Reputation: 13867
I do have a CSV which looks like this*:
system,subject,value1,value2
example.org,thing 1,100,4
exmaple.org,thing 2,90,0
example.com,thing 1,200,0
example.com,thing 5,10,10
The header us actually not included, but shown here to make it easier to read the example.
And I want to split that up into two files:
example.org.csv with:
thing 1,100,4
thing 2,90,0
example.com.csv with:
thing 1,200,0
thing 5,10,10
My current solution works this way:
while read line; do
SYSTEM=$(echo "$line" | cut -d, -f1)
NOTTHESYSTEM=$(echo "$line" | cut -d, -f2-)
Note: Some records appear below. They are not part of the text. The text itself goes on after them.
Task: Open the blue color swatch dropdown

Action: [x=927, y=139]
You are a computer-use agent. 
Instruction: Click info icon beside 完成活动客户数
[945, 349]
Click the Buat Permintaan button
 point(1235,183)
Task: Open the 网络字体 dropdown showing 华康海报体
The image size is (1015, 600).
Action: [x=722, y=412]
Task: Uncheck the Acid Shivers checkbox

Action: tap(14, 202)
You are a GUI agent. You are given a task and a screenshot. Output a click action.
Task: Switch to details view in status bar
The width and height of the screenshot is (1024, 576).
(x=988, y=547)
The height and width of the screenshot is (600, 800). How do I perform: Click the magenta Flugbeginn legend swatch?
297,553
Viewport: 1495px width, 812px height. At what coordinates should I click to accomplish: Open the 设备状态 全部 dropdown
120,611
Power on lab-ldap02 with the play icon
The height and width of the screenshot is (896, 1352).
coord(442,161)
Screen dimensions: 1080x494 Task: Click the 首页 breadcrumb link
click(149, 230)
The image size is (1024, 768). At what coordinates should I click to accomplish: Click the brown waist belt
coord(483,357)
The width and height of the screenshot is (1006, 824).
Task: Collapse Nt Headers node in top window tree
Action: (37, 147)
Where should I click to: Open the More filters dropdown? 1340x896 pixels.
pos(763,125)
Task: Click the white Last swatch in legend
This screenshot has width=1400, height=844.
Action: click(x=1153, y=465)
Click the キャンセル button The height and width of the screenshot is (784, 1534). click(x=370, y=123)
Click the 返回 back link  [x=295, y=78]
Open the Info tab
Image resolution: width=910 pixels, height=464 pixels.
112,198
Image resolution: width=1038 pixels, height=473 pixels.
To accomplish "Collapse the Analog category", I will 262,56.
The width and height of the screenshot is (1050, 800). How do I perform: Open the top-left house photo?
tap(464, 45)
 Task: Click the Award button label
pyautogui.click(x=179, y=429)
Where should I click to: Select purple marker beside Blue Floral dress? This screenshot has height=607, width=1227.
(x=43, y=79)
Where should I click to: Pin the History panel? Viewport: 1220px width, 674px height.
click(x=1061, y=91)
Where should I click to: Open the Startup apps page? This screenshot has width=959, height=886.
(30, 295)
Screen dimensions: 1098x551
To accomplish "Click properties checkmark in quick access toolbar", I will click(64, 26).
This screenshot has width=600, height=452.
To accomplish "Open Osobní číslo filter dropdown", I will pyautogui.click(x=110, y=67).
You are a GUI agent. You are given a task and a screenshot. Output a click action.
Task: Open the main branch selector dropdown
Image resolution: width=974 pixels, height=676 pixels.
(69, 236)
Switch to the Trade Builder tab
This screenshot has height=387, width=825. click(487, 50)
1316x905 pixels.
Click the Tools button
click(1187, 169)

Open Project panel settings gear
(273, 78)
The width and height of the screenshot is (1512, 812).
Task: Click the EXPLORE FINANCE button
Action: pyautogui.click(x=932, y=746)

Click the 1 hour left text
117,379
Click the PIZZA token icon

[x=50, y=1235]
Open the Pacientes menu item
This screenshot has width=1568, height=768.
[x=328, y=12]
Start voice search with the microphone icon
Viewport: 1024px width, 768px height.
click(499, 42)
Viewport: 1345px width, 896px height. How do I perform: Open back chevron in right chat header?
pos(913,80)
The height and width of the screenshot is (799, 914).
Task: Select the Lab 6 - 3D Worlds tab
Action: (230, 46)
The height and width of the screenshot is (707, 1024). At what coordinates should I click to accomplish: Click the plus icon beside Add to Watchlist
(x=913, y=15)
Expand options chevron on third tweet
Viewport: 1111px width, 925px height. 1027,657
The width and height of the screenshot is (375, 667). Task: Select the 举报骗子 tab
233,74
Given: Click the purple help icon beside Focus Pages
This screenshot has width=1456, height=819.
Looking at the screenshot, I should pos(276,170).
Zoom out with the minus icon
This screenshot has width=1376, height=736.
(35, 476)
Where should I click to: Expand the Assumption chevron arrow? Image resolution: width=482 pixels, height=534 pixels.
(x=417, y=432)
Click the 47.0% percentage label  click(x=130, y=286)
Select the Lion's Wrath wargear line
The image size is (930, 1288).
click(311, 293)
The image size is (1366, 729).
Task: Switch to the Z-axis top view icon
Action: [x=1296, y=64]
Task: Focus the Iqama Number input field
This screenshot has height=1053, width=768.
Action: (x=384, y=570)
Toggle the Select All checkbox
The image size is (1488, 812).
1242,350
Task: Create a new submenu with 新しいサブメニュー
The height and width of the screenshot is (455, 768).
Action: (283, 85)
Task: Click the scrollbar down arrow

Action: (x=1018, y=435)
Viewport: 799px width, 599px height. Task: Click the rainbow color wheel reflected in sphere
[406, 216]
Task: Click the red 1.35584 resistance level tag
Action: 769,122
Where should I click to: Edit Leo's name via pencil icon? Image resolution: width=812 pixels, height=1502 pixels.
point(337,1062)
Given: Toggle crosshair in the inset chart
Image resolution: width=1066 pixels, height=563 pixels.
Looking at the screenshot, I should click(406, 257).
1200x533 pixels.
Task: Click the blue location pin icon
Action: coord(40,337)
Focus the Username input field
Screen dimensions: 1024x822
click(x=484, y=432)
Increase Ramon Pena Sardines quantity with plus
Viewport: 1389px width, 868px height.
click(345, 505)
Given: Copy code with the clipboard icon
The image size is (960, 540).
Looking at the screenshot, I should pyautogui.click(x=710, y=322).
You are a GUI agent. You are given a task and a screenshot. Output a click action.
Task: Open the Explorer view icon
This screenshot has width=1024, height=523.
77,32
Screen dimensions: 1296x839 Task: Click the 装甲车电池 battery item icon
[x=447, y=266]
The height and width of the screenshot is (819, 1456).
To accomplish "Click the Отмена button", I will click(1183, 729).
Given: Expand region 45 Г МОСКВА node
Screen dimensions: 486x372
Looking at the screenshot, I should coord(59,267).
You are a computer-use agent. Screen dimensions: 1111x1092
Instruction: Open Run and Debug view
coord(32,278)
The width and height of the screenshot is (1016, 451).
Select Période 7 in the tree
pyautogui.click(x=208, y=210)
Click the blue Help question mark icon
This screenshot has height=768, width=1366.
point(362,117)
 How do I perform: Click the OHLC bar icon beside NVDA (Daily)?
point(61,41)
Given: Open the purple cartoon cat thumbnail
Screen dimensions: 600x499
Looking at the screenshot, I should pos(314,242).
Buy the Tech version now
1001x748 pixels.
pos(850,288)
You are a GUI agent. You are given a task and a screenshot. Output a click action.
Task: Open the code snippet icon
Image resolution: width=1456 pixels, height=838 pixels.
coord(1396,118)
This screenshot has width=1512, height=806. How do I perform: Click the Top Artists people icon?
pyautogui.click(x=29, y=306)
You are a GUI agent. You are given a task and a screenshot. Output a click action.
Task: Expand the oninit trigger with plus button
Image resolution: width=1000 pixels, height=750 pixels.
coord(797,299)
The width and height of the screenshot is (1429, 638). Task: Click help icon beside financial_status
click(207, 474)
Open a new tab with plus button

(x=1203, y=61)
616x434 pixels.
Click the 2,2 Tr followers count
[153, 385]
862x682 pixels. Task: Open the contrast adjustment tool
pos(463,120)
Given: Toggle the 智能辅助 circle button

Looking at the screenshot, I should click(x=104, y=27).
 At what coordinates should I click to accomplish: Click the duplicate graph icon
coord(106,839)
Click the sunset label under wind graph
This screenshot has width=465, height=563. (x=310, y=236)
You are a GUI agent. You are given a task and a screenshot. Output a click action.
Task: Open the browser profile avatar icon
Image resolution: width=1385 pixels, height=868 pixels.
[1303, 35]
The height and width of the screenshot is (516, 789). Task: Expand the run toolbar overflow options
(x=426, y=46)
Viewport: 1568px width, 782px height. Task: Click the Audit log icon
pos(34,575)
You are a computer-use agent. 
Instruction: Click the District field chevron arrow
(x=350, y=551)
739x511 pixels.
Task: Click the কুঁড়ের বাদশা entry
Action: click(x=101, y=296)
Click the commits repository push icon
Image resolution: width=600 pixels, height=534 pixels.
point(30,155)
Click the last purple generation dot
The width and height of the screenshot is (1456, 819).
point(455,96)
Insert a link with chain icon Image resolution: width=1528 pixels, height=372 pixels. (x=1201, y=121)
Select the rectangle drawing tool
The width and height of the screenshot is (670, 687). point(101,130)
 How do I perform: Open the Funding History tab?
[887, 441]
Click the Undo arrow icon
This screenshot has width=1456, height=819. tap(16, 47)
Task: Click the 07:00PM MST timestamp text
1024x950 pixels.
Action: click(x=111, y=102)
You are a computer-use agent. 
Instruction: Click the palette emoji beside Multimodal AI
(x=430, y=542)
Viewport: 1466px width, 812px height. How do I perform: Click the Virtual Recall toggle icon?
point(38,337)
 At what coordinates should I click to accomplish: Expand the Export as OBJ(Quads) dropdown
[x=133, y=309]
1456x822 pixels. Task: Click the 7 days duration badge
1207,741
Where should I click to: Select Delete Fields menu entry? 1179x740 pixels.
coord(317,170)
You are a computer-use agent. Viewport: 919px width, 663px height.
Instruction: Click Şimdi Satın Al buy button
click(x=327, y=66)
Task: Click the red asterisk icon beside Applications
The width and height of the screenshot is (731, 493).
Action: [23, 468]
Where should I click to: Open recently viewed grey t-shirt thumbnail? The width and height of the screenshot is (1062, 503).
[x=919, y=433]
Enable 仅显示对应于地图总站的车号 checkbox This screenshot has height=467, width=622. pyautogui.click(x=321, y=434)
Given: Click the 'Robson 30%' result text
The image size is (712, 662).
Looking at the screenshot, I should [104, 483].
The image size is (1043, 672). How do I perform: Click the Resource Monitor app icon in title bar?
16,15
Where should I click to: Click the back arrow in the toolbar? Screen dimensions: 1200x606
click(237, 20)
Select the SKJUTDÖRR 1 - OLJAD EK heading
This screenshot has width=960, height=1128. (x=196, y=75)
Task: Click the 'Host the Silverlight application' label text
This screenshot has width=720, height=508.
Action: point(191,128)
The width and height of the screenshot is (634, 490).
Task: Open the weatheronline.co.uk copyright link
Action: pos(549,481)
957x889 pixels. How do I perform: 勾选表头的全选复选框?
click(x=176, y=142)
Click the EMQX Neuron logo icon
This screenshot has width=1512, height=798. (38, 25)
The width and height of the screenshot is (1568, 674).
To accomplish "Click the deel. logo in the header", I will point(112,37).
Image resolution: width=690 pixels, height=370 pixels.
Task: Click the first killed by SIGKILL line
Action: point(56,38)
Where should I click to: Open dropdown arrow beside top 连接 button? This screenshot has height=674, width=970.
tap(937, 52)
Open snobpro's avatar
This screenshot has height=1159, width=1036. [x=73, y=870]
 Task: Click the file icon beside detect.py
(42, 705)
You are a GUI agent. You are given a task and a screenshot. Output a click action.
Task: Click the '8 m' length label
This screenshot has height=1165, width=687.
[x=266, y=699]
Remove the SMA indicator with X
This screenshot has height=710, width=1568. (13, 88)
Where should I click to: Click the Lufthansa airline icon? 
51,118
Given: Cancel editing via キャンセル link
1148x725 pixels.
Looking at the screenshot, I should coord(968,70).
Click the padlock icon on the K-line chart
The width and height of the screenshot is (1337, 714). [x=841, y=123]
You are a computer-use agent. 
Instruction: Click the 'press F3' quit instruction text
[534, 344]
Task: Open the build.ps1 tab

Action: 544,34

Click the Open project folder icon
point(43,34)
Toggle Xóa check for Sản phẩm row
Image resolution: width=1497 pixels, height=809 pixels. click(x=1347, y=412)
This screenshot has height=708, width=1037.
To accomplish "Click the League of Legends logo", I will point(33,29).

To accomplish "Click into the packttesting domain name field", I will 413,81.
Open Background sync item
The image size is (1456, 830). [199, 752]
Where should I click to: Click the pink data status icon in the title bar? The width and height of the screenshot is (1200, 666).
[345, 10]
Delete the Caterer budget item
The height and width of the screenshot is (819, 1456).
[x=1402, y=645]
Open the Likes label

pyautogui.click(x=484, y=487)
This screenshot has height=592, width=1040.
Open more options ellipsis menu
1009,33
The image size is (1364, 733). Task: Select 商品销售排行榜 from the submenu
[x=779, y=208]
echo "${NOTTHESYSTEM}" >> "${SYSTEM}.csv"
done <$INPUT
But this is working very inefficient and doesn't perform well with bigger files.
In numbers this means that a 52050 line/ 9 MB file needs about 250 secounds to finish the split.
Any suggestions how to improve the script above are welcome.
Cheers
Upvotes: 3
Views: 1128
Reputation: 3086
One way to do it, assuming you have a reasonably small number of systems:
cut -d, -f1 file.csv | \
sort -u | \
while read -r system; do
fgrep -w "$system" file.csv | cut -d, -f2- >"$system".csv
done
Upvotes: 1
Reputation: 784938
Using awk
it will be simpler:
awk 'BEGIN{FS=OFS=","} {print $2, $3, $4 > $1 ".csv"}' "$INPUT"
Verification:
cat example.org.csv
thing 1,100,4
thing 2,90,0
cat example.com.csv
thing 1,200,0
thing 5,10,10
Upvotes: 4